■ DATA PROVIDED
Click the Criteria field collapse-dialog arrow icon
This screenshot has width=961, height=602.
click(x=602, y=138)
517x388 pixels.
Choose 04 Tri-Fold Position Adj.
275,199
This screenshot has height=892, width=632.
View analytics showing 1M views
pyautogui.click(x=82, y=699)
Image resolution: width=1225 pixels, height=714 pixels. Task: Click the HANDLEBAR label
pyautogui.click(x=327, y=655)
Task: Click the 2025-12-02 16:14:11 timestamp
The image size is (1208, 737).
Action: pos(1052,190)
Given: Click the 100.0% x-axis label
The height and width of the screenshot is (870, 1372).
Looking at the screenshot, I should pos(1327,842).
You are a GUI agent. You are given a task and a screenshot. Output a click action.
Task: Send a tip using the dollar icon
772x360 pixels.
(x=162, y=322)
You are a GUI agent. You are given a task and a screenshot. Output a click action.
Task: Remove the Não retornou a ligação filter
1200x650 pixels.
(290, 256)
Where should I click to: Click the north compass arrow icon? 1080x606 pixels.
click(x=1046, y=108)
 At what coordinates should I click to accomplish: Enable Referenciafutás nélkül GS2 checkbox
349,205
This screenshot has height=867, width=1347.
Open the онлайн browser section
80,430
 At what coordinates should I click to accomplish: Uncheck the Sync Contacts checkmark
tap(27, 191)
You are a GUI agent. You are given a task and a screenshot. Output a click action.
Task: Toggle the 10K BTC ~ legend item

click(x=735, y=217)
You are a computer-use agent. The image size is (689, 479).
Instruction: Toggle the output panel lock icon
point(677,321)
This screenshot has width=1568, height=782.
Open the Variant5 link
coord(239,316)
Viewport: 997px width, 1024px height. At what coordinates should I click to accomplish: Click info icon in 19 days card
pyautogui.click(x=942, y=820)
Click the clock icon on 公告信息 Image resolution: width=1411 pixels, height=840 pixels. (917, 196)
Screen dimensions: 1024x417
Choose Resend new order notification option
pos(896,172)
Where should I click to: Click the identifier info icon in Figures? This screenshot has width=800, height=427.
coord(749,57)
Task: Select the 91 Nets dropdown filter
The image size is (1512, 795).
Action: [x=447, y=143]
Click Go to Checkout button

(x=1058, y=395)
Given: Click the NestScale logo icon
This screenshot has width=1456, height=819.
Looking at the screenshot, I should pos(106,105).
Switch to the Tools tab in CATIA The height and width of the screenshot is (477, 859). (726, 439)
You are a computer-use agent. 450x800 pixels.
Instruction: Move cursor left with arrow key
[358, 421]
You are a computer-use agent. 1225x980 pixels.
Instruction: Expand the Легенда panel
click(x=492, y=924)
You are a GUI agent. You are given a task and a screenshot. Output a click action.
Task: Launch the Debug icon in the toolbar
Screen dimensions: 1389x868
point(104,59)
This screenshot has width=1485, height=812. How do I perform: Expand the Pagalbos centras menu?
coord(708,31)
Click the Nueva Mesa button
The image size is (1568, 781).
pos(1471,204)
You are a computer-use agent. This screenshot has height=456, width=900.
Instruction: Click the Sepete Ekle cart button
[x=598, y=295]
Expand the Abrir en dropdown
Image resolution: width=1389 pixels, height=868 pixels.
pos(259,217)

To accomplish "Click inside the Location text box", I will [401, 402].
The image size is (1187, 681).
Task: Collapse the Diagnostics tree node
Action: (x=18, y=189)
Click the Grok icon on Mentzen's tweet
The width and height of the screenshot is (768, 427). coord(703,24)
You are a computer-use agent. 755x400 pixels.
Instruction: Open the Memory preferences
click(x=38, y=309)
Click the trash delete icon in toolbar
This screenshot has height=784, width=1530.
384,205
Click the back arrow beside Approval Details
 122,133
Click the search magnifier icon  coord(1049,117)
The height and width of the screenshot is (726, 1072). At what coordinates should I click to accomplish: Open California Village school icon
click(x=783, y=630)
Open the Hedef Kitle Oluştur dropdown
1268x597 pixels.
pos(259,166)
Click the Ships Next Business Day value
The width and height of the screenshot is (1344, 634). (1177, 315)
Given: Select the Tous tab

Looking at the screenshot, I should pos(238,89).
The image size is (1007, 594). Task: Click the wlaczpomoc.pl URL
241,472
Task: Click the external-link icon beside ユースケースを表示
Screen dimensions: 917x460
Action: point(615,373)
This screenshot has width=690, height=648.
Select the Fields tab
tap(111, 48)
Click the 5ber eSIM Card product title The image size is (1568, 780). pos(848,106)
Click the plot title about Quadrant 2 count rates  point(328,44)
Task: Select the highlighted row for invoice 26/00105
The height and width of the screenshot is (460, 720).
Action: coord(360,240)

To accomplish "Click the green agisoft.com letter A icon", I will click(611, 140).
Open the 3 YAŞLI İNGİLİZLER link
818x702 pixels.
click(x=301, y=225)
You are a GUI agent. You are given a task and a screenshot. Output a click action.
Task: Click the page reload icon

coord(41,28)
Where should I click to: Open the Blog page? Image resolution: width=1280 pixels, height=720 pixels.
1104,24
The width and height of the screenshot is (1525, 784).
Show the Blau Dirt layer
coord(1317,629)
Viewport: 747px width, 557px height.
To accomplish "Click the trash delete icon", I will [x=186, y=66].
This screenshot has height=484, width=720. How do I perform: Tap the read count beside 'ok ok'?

■ GOAL OF THE EXERCISE
The complete listing is to be repeated word for word.

■ ANSWER TO THIS PROBLEM
Click the Criteria field collapse-dialog arrow icon
This screenshot has width=961, height=602.
click(x=602, y=138)
517x388 pixels.
Choose 04 Tri-Fold Position Adj.
275,199
This screenshot has height=892, width=632.
View analytics showing 1M views
pyautogui.click(x=82, y=699)
Image resolution: width=1225 pixels, height=714 pixels. Task: Click the HANDLEBAR label
pyautogui.click(x=327, y=655)
Task: Click the 2025-12-02 16:14:11 timestamp
The image size is (1208, 737).
Action: pos(1052,190)
Given: Click the 100.0% x-axis label
The height and width of the screenshot is (870, 1372).
Looking at the screenshot, I should pos(1327,842).
You are a GUI agent. You are given a task and a screenshot. Output a click action.
Task: Send a tip using the dollar icon
772x360 pixels.
(x=162, y=322)
You are a GUI agent. You are given a task and a screenshot. Output a click action.
Task: Remove the Não retornou a ligação filter
1200x650 pixels.
(290, 256)
Where should I click to: Click the north compass arrow icon? 1080x606 pixels.
click(x=1046, y=108)
 At what coordinates should I click to accomplish: Enable Referenciafutás nélkül GS2 checkbox
349,205
This screenshot has height=867, width=1347.
Open the онлайн browser section
80,430
 At what coordinates should I click to accomplish: Uncheck the Sync Contacts checkmark
tap(27, 191)
You are a GUI agent. You are given a task and a screenshot. Output a click action.
Task: Toggle the 10K BTC ~ legend item

click(x=735, y=217)
You are a computer-use agent. The image size is (689, 479).
Instruction: Toggle the output panel lock icon
point(677,321)
This screenshot has width=1568, height=782.
Open the Variant5 link
coord(239,316)
Viewport: 997px width, 1024px height. At what coordinates should I click to accomplish: Click info icon in 19 days card
pyautogui.click(x=942, y=820)
Click the clock icon on 公告信息 Image resolution: width=1411 pixels, height=840 pixels. (917, 196)
Screen dimensions: 1024x417
Choose Resend new order notification option
pos(896,172)
Where should I click to: Click the identifier info icon in Figures? This screenshot has width=800, height=427.
coord(749,57)
Task: Select the 91 Nets dropdown filter
The image size is (1512, 795).
Action: [x=447, y=143]
Click Go to Checkout button

(x=1058, y=395)
Given: Click the NestScale logo icon
This screenshot has width=1456, height=819.
Looking at the screenshot, I should pos(106,105).
Switch to the Tools tab in CATIA The height and width of the screenshot is (477, 859). (726, 439)
You are a computer-use agent. 450x800 pixels.
Instruction: Move cursor left with arrow key
[358, 421]
You are a computer-use agent. 1225x980 pixels.
Instruction: Expand the Легенда panel
click(x=492, y=924)
You are a GUI agent. You are given a task and a screenshot. Output a click action.
Task: Launch the Debug icon in the toolbar
Screen dimensions: 1389x868
point(104,59)
This screenshot has width=1485, height=812. How do I perform: Expand the Pagalbos centras menu?
coord(708,31)
Click the Nueva Mesa button
The image size is (1568, 781).
pos(1471,204)
You are a computer-use agent. This screenshot has height=456, width=900.
Instruction: Click the Sepete Ekle cart button
[x=598, y=295]
Expand the Abrir en dropdown
Image resolution: width=1389 pixels, height=868 pixels.
pos(259,217)

To accomplish "Click inside the Location text box", I will [401, 402].
The image size is (1187, 681).
Task: Collapse the Diagnostics tree node
Action: (x=18, y=189)
Click the Grok icon on Mentzen's tweet
The width and height of the screenshot is (768, 427). coord(703,24)
You are a computer-use agent. 755x400 pixels.
Instruction: Open the Memory preferences
click(x=38, y=309)
Click the trash delete icon in toolbar
This screenshot has height=784, width=1530.
384,205
Click the back arrow beside Approval Details
 122,133
Click the search magnifier icon  coord(1049,117)
The height and width of the screenshot is (726, 1072). At what coordinates should I click to accomplish: Open California Village school icon
click(x=783, y=630)
Open the Hedef Kitle Oluştur dropdown
1268x597 pixels.
pos(259,166)
Click the Ships Next Business Day value
The width and height of the screenshot is (1344, 634). (1177, 315)
Given: Select the Tous tab

Looking at the screenshot, I should pos(238,89).
The image size is (1007, 594). Task: Click the wlaczpomoc.pl URL
241,472
Task: Click the external-link icon beside ユースケースを表示
Screen dimensions: 917x460
Action: point(615,373)
This screenshot has width=690, height=648.
Select the Fields tab
tap(111, 48)
Click the 5ber eSIM Card product title The image size is (1568, 780). pos(848,106)
Click the plot title about Quadrant 2 count rates  point(328,44)
Task: Select the highlighted row for invoice 26/00105
The height and width of the screenshot is (460, 720).
Action: coord(360,240)

To accomplish "Click the green agisoft.com letter A icon", I will click(611, 140).
Open the 3 YAŞLI İNGİLİZLER link
818x702 pixels.
click(x=301, y=225)
You are a GUI agent. You are given a task and a screenshot. Output a click action.
Task: Click the page reload icon

coord(41,28)
Where should I click to: Open the Blog page? Image resolution: width=1280 pixels, height=720 pixels.
1104,24
The width and height of the screenshot is (1525, 784).
Show the Blau Dirt layer
coord(1317,629)
Viewport: 747px width, 557px height.
To accomplish "Click the trash delete icon", I will [x=186, y=66].
This screenshot has height=484, width=720. How do I perform: Tap the read count beside 'ok ok'?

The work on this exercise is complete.